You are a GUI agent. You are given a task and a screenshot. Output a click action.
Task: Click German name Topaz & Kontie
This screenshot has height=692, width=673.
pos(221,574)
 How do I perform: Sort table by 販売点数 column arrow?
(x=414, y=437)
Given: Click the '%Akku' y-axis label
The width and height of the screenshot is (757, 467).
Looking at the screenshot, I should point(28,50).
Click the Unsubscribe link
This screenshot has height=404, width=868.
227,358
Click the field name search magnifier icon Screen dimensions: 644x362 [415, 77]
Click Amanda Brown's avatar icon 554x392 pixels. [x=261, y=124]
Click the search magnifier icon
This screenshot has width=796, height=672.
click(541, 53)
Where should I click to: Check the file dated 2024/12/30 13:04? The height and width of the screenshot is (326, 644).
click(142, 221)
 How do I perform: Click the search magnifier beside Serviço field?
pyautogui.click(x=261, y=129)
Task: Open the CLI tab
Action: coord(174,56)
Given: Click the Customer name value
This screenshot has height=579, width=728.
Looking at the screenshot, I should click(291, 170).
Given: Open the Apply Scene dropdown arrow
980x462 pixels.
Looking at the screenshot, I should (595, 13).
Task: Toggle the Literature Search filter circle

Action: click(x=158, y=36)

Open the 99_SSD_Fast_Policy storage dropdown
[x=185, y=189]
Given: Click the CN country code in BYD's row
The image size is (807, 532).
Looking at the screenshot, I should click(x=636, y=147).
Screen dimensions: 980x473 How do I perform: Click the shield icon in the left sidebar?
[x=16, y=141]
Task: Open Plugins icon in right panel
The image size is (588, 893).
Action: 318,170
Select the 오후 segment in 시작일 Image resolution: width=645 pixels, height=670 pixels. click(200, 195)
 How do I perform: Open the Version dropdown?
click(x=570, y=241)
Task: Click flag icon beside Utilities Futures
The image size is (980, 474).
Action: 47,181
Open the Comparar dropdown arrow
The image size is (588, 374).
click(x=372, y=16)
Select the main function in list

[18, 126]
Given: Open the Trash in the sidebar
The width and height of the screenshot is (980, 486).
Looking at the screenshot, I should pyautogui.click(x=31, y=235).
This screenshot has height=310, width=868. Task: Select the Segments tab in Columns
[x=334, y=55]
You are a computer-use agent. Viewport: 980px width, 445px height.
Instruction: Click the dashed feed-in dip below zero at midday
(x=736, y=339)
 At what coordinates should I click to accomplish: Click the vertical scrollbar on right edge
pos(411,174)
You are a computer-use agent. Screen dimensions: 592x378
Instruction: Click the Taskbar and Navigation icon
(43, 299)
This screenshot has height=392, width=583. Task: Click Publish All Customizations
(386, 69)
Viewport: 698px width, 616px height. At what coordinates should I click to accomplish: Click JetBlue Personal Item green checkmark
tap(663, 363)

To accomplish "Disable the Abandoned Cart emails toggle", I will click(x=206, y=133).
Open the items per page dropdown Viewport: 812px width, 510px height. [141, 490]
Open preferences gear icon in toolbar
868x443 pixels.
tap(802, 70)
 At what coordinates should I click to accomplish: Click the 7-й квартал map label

******************************

A word-for-word copy of the data is the expected answer.

You are a GUI agent. You are given a task and a screenshot. Output a click action.
Task: Click German name Topaz & Kontie
This screenshot has height=692, width=673.
pos(221,574)
 How do I perform: Sort table by 販売点数 column arrow?
(x=414, y=437)
Given: Click the '%Akku' y-axis label
The width and height of the screenshot is (757, 467).
Looking at the screenshot, I should point(28,50).
Click the Unsubscribe link
This screenshot has height=404, width=868.
227,358
Click the field name search magnifier icon Screen dimensions: 644x362 [415, 77]
Click Amanda Brown's avatar icon 554x392 pixels. [x=261, y=124]
Click the search magnifier icon
This screenshot has width=796, height=672.
click(541, 53)
Where should I click to: Check the file dated 2024/12/30 13:04? The height and width of the screenshot is (326, 644).
click(142, 221)
 How do I perform: Click the search magnifier beside Serviço field?
pyautogui.click(x=261, y=129)
Task: Open the CLI tab
Action: coord(174,56)
Given: Click the Customer name value
This screenshot has height=579, width=728.
Looking at the screenshot, I should click(291, 170).
Given: Open the Apply Scene dropdown arrow
980x462 pixels.
Looking at the screenshot, I should (595, 13).
Task: Toggle the Literature Search filter circle

Action: click(x=158, y=36)

Open the 99_SSD_Fast_Policy storage dropdown
[x=185, y=189]
Given: Click the CN country code in BYD's row
The image size is (807, 532).
Looking at the screenshot, I should click(x=636, y=147).
Screen dimensions: 980x473 How do I perform: Click the shield icon in the left sidebar?
[x=16, y=141]
Task: Open Plugins icon in right panel
The image size is (588, 893).
Action: 318,170
Select the 오후 segment in 시작일 Image resolution: width=645 pixels, height=670 pixels. click(200, 195)
 How do I perform: Open the Version dropdown?
click(x=570, y=241)
Task: Click flag icon beside Utilities Futures
The image size is (980, 474).
Action: 47,181
Open the Comparar dropdown arrow
The image size is (588, 374).
click(x=372, y=16)
Select the main function in list

[18, 126]
Given: Open the Trash in the sidebar
The width and height of the screenshot is (980, 486).
Looking at the screenshot, I should pyautogui.click(x=31, y=235).
This screenshot has height=310, width=868. Task: Select the Segments tab in Columns
[x=334, y=55]
You are a computer-use agent. Viewport: 980px width, 445px height.
Instruction: Click the dashed feed-in dip below zero at midday
(x=736, y=339)
 At what coordinates should I click to accomplish: Click the vertical scrollbar on right edge
pos(411,174)
You are a computer-use agent. Screen dimensions: 592x378
Instruction: Click the Taskbar and Navigation icon
(43, 299)
This screenshot has height=392, width=583. Task: Click Publish All Customizations
(386, 69)
Viewport: 698px width, 616px height. At what coordinates should I click to accomplish: Click JetBlue Personal Item green checkmark
tap(663, 363)

To accomplish "Disable the Abandoned Cart emails toggle", I will click(x=206, y=133).
Open the items per page dropdown Viewport: 812px width, 510px height. [141, 490]
Open preferences gear icon in toolbar
868x443 pixels.
tap(802, 70)
 At what coordinates should I click to accomplish: Click the 7-й квартал map label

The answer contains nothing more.